+++ Selection +++
Maps, as Benedict Anderson asserts, “profoundly shaped the way that the colonial state imagined its dominion—the nature of the human beings it ruled, the geography of its domain, and the legitimacy of its ancestry” as “institutions of power” upon which post-colonial nationalisms modeled themselves (64). Nationalist “dreams of racism” had their roots in class distinctions:, “[c]olonial racism was a major element in that conception of ‘Empire’ which attempted to weld dynastic legitimacy and national community” (150). Our reading of Mask suggests what happens when a postcolonial society embraces neoliberalism’s globalizations that require, like colonialism did before it, transnational elite class allegiances: neoliberal market-oriented mappings of heterotopias rely on a racialized visual grammar to instantiate the national demography, geography, and the legitimacy of the ruler.
Neoliberal Fantasy and Images of Counterrevolutionary Heterotopia
To further specify the political imaginary through which Zorro’s California served as a heterotopia for 1990s neoliberalism, we turn here to Anderson’s insights on the colonial genealogy of nationalism: in migrating to the colonies, Europeans of many levels could refashion themselves and approximate aristocratic lifestyles. This approximation—or the putting-on of a class disguise—creates a “tropical Gothic” where capitalism became a “feudal-aristocratic drag” with “dreams of rac[ial]” certainty of superiority vis-à-vis locals that allowed a fondness for patria. In patriotic love of Empire or Nation, “what the eye is to the lover,” language is to a patriot (154). Anderson’s drag does not imply camp in the sense of a self-referential excessive costuming, but rather a kind of costuming to transform identity. The dubbing of this feudal styling underscores the artifice of newly elite colonials applying the style of an earlier era widely seen as the precursor of European capitalist imperialism. Refashioning themselves as, in their minds, quintessential aristocrats—that is, feudal lords—cemented elite allegiance to Empire and, later, to Nation. In emulating a by-then-nostalgic vision of European feudal lords and landscapes, colonial elites asserted an imperial and later transnational ideal-type of racialized class mode.
+++ Data shown +++
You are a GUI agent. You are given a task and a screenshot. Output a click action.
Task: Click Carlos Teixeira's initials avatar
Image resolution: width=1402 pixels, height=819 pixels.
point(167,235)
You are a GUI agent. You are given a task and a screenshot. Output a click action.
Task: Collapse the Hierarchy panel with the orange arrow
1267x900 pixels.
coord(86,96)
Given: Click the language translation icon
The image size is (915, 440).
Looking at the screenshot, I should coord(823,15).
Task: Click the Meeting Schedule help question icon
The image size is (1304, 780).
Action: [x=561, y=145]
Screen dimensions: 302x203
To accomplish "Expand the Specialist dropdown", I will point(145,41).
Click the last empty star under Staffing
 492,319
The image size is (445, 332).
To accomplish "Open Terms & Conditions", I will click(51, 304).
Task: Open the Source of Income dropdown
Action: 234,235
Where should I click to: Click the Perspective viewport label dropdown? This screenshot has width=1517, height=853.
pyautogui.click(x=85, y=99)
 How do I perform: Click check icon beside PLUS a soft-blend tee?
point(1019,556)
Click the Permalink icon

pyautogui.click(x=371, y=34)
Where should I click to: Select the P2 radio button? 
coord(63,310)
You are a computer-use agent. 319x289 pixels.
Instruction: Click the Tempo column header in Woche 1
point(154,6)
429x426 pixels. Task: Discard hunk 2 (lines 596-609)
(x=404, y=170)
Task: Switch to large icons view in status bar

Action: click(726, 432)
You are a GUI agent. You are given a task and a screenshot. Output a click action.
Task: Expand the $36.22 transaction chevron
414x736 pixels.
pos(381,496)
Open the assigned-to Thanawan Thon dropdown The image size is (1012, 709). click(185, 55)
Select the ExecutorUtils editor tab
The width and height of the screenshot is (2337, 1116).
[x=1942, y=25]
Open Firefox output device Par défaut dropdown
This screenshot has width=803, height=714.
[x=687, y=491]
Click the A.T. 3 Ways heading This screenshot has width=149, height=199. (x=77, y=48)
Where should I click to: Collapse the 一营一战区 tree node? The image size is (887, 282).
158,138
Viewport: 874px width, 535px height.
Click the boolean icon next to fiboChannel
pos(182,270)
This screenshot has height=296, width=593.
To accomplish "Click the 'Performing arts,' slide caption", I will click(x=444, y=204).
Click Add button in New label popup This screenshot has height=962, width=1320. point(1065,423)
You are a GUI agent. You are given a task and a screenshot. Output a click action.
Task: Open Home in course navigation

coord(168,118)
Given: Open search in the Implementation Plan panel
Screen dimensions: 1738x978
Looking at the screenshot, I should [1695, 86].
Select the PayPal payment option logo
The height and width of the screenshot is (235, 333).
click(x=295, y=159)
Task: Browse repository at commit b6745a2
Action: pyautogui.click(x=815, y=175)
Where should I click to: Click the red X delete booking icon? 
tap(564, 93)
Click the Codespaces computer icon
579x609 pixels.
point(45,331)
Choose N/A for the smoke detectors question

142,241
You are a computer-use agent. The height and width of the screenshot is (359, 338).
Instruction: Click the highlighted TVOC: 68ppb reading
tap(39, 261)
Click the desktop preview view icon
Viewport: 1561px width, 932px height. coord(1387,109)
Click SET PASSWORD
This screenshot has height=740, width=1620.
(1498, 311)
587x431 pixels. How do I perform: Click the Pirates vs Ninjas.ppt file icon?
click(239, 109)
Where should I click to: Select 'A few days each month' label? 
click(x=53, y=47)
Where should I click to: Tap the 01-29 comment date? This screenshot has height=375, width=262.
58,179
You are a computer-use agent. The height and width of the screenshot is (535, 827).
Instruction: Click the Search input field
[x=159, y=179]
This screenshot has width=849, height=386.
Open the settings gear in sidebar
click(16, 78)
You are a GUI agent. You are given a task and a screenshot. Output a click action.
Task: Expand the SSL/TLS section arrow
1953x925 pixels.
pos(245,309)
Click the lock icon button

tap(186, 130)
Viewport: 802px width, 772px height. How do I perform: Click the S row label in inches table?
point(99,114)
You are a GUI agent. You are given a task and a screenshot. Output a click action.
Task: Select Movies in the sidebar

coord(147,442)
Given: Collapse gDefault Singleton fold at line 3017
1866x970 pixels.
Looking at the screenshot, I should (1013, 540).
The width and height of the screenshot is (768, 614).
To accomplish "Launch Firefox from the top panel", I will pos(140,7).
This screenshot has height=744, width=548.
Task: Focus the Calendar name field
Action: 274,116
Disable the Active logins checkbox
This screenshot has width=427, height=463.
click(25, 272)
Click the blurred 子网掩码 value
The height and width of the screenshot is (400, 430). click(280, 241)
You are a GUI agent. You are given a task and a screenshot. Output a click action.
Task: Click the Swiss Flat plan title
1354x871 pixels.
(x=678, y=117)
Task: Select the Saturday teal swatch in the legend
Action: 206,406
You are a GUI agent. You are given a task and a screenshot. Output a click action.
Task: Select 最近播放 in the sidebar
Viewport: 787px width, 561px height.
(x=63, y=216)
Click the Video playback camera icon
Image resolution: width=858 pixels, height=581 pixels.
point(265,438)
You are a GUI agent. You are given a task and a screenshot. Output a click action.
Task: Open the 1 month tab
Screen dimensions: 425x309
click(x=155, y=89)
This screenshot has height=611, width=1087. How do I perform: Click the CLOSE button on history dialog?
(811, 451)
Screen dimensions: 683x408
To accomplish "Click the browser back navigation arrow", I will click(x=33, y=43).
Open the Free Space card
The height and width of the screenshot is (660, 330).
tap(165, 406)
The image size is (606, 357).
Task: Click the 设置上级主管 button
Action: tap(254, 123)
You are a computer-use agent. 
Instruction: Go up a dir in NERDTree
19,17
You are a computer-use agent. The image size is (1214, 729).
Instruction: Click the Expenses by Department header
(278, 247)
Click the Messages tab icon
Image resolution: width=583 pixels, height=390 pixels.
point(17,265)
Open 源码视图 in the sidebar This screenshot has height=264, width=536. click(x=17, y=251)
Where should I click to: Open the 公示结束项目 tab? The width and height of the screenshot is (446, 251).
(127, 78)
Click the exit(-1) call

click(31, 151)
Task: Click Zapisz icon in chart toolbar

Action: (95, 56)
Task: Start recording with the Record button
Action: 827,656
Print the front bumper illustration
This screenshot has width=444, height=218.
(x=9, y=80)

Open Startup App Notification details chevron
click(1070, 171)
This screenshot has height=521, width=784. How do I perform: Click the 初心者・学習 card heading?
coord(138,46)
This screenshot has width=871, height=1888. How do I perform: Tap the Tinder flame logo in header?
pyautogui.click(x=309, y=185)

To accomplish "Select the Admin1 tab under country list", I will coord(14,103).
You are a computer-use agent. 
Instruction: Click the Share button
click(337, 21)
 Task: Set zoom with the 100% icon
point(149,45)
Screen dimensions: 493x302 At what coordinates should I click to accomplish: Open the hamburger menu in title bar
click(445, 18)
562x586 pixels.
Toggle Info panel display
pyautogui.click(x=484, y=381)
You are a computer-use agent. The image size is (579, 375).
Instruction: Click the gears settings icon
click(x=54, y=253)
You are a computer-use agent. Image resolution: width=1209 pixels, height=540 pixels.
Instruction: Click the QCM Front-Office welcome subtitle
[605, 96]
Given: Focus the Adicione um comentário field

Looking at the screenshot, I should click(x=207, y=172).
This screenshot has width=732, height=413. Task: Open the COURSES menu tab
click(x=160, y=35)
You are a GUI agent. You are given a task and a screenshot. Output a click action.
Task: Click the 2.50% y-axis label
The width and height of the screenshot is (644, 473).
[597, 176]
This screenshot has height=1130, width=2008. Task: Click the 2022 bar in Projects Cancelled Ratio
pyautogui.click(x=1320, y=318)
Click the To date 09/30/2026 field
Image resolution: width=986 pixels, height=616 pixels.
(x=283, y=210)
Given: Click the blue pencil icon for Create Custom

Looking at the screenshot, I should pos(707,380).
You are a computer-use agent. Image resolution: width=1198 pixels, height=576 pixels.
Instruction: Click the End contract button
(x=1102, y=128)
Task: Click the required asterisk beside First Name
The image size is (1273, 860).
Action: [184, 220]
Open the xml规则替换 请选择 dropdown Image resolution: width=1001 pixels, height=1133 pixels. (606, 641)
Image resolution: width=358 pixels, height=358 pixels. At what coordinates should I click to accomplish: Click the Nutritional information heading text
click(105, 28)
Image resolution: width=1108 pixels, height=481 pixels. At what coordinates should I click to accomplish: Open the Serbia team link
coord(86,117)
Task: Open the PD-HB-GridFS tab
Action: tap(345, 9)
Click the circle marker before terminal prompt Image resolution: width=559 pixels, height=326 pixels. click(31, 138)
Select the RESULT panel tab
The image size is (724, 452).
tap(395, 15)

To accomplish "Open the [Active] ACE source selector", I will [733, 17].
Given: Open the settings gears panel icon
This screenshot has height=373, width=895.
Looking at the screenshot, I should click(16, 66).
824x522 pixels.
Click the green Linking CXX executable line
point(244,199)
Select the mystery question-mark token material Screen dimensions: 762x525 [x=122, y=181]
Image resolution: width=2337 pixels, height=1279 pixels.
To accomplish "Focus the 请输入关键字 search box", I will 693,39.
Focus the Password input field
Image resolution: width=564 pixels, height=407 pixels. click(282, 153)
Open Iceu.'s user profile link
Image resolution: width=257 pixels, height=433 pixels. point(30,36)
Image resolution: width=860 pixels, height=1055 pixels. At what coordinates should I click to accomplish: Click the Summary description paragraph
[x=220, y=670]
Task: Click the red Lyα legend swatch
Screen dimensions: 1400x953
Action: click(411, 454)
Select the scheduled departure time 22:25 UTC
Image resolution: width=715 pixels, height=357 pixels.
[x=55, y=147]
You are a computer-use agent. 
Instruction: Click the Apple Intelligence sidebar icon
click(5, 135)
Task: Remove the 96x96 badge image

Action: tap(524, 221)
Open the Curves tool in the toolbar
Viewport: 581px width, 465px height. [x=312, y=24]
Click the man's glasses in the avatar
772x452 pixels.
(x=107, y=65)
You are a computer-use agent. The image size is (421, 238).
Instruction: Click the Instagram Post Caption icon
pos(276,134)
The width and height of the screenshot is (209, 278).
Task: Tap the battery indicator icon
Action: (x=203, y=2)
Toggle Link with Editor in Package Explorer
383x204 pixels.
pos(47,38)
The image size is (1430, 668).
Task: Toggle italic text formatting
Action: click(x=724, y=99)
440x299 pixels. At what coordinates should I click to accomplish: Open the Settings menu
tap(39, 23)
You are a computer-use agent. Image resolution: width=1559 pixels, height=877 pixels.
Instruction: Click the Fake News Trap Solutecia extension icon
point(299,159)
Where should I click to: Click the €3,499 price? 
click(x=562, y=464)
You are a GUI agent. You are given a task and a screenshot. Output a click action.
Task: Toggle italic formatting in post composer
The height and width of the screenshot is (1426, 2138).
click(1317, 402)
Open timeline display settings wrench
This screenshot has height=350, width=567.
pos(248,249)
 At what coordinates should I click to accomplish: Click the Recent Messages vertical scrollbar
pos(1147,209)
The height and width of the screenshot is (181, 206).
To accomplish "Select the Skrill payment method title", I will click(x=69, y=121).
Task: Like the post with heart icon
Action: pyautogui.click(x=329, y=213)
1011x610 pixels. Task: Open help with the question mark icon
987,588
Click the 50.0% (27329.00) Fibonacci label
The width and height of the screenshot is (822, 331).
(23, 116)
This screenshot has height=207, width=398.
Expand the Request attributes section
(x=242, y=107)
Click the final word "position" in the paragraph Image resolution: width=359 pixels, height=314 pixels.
+++
Challenge A:
Answer these questions on the passage on Anderson and colonial elites:
(i) According to Anderson as quoted, what three things did maps shape in how the colonial state imagined its dominion?
(ii) What does the passage say language is to a patriot?
(iii) What does Anderson's drag not imply?
Challenge B:
From the passage on Anderson and colonial elites, write out the part that opens with the words containing "Maps, as Benedict" and closes with "of the ruler.".

Correct result A:
(i) The nature of the human beings it ruled, the geography of its domain, and the legitimacy of its ancestry.
(ii) Language is to a patriot "what the eye is to the lover."
(iii) It does not imply camp in the sense of a self-referential excessive costuming.

Correct result B:
Maps, as Benedict Anderson asserts, “profoundly shaped the way that the colonial state imagined its dominion—the nature of the human beings it ruled, the geography of its domain, and the legitimacy of its ancestry” as “institutions of power” upon which post-colonial nationalisms modeled themselves (64). Nationalist “dreams of racism” had their roots in class distinctions:, “[c]olonial racism was a major element in that conception of ‘Empire’ which attempted to weld dynastic legitimacy and national community” (150). Our reading of Mask suggests what happens when a postcolonial society embraces neoliberalism’s globalizations that require, like colonialism did before it, transnational elite class allegiances: neoliberal market-oriented mappings of heterotopias rely on a racialized visual grammar to instantiate the national demography, geography, and the legitimacy of the ruler.